** Opening Provided information block **
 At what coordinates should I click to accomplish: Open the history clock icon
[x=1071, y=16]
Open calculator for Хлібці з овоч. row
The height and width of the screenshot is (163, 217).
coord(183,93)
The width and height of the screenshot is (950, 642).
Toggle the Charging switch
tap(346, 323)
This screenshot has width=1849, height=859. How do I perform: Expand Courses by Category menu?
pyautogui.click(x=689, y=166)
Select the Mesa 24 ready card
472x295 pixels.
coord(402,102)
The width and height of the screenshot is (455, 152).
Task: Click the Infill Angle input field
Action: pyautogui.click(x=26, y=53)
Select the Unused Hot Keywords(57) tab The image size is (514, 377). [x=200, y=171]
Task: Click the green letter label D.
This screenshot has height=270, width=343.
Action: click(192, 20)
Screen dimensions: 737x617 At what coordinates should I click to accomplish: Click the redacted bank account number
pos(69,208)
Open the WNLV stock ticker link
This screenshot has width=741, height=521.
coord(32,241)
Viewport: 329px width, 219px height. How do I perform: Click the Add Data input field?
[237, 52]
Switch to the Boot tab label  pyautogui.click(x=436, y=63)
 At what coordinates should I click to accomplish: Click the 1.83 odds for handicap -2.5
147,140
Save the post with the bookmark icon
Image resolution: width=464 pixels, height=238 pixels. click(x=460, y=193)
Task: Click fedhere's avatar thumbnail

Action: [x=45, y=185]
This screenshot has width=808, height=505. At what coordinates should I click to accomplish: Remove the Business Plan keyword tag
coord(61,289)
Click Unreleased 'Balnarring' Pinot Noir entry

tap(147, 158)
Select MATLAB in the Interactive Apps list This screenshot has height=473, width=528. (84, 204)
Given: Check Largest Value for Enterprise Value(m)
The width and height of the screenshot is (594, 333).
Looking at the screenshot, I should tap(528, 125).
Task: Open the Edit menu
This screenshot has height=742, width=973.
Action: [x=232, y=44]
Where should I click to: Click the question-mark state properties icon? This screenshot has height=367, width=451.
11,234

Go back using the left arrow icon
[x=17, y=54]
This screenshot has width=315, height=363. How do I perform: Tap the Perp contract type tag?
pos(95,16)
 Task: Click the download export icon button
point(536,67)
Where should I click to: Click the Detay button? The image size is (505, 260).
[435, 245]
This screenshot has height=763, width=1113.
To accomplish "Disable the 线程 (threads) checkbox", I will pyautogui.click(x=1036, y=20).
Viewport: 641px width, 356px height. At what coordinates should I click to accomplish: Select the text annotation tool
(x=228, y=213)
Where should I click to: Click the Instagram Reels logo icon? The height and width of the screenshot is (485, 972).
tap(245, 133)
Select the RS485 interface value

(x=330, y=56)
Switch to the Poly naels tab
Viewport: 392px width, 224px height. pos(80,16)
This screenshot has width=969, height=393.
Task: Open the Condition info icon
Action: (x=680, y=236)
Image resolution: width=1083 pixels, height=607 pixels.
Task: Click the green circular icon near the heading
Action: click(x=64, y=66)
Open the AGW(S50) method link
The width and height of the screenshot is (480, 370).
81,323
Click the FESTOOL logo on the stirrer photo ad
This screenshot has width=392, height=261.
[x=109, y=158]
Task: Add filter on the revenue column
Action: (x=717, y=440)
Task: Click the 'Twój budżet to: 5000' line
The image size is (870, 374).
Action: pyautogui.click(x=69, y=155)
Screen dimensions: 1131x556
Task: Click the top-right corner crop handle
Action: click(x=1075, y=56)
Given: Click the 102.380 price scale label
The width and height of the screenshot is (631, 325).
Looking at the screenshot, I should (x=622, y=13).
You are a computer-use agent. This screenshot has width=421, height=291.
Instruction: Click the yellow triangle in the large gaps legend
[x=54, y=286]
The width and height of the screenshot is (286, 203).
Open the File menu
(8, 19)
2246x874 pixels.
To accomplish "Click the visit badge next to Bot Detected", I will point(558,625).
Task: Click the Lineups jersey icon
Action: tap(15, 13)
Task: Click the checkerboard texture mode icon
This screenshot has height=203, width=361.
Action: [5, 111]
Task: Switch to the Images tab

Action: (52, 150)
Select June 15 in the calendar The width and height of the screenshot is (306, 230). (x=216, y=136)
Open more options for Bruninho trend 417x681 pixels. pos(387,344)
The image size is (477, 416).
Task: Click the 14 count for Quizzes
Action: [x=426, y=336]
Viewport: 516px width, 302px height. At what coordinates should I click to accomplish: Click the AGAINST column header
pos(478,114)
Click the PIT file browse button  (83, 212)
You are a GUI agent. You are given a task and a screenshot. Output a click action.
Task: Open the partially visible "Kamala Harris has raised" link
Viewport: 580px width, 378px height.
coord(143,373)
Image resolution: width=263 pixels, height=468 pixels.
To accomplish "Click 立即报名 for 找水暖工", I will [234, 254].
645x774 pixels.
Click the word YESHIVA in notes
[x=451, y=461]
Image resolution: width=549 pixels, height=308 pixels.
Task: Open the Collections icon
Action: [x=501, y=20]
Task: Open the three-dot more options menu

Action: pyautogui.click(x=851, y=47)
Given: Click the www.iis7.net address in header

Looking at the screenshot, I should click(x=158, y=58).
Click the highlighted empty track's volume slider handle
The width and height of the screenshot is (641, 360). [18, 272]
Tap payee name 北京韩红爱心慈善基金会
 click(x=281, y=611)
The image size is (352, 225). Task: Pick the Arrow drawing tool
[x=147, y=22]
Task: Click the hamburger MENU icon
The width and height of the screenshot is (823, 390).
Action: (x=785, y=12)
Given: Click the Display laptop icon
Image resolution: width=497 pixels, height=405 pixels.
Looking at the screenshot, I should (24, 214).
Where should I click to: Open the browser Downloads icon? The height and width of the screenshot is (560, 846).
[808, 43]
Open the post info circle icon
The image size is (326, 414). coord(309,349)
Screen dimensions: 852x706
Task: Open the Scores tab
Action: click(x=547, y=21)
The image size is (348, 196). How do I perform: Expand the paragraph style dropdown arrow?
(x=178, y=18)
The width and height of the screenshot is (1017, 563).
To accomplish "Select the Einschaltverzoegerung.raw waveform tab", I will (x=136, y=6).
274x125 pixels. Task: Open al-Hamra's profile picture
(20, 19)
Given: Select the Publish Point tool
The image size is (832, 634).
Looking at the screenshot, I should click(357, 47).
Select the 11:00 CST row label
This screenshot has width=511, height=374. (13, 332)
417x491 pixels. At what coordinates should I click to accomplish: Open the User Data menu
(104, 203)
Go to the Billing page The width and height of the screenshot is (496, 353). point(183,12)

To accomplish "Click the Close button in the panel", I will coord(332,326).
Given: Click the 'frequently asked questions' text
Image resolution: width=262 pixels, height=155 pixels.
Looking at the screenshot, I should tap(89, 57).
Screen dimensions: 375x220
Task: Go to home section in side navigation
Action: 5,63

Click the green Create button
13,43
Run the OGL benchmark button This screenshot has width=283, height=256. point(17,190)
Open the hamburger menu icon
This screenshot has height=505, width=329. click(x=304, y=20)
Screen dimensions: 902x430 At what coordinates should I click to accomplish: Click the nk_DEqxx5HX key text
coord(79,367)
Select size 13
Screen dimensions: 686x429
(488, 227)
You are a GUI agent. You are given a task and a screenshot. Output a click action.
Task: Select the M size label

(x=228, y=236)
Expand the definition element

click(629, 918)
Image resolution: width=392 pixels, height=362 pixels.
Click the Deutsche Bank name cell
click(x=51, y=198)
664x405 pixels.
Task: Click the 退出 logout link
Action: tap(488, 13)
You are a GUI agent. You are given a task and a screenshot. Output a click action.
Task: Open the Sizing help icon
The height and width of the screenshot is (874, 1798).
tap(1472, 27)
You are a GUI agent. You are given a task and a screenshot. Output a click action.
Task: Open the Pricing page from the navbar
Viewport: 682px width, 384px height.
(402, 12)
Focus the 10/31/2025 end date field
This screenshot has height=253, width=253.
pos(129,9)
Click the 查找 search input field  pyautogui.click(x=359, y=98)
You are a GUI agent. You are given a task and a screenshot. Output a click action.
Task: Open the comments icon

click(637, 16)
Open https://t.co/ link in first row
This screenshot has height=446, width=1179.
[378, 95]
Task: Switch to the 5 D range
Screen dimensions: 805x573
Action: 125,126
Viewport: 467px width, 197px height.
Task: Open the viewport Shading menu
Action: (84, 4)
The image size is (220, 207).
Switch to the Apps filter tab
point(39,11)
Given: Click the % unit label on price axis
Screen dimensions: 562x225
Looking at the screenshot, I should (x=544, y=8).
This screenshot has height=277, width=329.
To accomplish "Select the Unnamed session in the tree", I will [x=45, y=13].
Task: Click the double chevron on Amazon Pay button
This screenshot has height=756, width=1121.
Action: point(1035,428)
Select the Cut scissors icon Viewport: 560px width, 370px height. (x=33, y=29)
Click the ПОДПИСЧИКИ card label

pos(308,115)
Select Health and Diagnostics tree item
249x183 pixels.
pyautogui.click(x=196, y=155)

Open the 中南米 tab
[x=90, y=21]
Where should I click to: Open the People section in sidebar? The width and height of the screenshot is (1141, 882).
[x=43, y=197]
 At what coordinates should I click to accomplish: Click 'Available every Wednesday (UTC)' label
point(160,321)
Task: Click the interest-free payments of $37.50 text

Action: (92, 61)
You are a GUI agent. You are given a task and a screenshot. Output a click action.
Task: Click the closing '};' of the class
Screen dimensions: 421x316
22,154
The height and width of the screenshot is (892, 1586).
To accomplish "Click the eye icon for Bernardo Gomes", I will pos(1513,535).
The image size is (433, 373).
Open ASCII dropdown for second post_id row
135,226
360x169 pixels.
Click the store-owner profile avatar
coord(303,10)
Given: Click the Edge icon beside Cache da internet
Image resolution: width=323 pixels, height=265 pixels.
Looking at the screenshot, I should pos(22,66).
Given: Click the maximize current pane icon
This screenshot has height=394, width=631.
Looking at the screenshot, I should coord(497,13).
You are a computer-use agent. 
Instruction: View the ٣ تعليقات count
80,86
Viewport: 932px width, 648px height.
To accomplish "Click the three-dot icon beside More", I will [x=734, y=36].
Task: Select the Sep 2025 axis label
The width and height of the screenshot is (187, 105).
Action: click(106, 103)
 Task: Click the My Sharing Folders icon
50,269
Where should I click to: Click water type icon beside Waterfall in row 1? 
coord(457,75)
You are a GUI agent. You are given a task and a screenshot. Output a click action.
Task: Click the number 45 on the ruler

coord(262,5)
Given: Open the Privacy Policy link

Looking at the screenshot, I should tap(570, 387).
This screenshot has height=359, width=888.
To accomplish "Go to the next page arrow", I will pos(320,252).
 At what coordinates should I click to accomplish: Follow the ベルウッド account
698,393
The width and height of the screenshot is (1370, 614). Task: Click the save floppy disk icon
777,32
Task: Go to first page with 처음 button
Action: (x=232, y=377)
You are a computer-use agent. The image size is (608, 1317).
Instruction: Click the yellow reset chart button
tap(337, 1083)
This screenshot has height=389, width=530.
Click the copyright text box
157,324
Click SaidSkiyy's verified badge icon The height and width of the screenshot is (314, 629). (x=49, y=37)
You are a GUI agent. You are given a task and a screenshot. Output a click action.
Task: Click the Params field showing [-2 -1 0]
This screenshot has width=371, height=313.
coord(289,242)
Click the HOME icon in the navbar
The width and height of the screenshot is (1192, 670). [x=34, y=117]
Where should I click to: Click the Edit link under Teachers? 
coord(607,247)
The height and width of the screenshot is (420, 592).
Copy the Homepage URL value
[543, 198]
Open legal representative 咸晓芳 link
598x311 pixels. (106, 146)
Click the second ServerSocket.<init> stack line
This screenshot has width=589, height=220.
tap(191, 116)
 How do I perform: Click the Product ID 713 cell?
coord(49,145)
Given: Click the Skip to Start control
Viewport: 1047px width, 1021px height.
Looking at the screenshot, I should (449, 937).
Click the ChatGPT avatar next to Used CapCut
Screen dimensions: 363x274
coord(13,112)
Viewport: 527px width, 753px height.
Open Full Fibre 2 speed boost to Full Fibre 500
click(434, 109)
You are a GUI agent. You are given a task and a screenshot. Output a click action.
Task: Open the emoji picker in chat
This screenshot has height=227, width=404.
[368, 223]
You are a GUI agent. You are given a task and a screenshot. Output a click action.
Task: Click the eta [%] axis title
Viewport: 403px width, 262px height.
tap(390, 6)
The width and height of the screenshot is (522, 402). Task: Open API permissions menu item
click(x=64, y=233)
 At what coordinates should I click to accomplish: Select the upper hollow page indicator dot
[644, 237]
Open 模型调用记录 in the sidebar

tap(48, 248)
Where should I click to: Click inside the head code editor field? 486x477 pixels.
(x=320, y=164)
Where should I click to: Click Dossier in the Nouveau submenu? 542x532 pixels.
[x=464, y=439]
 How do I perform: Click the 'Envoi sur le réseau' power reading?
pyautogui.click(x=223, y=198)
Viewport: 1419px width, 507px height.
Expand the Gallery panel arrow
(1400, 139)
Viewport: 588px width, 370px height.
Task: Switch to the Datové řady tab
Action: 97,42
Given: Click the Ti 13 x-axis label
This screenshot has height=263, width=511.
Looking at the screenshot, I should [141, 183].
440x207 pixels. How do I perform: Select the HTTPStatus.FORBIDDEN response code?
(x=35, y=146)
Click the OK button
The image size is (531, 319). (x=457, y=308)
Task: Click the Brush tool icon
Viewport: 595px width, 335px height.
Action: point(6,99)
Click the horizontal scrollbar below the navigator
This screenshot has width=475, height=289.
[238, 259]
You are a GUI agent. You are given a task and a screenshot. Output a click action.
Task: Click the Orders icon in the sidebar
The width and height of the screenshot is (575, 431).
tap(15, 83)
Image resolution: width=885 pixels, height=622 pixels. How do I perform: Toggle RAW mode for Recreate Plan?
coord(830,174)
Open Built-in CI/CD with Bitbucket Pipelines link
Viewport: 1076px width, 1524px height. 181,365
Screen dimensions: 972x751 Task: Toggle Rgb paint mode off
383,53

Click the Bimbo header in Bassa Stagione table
** Closing Provided information block **
- _Task description_:
Out of the entries, pull every line that mentions "price".

- _Output below_:
Given: Click the 102.380 price scale label
Given: Click the % unit label on price axis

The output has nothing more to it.